The easy solution would be something like this:

loop through dataStatuses {
    loop through dates {
        if street is set {
            get data
        } else if region is set {
            loop through streets {
                get data
            }
        } else {
            loop through regions {
                loop through streets {
                    get data
                }
            }
        }
    }
}

However, I would really like a way to skip checks inside.
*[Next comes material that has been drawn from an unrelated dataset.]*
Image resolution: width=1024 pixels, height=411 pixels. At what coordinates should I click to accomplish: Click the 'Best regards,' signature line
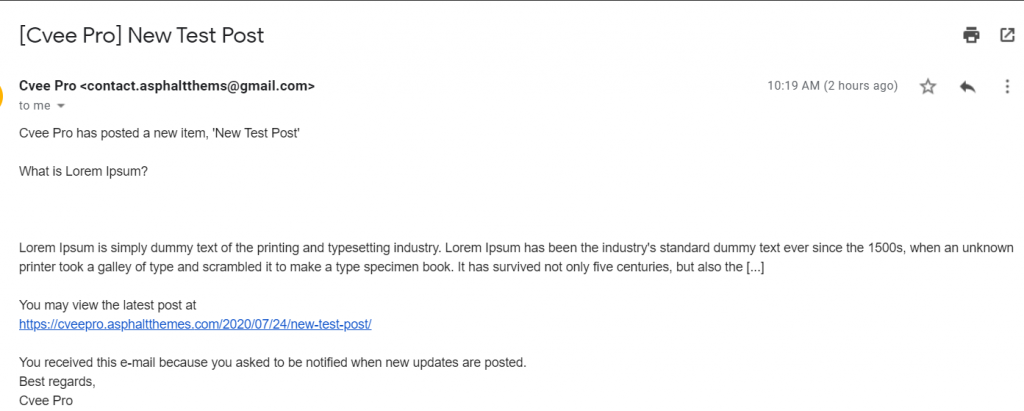57,382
The best solution I could come up with so far is something like this:

if street is set {
    loop through dataStatuses {
        loop through dates {
            get data
        }
    }
} else if region is set {
    loop through dataStatuses {
        loop through dates {
            loop through streets {
                get data
            }
        }
    }
} else {
    loop through dataStatuses {
        loop through dates {
            loop through regions {
                loop through streets {
                    get data
                }
            }
        }
    }
}

Is there a more elegant solution than this, maybe something that would cater for n levels before reaching the data?

Any help will be much appreciated.


Solution

  • I have come up with a solution that works well for me. This might not be the perfect I was initially looking for, but it works for me for these reasons:

    1. When I'm done with this work other programmers will periodically work on the reports and I want to make their life as easy as possible in this regard.
    2. A report-generator will be nice, but not the most productive thing to do at the moment.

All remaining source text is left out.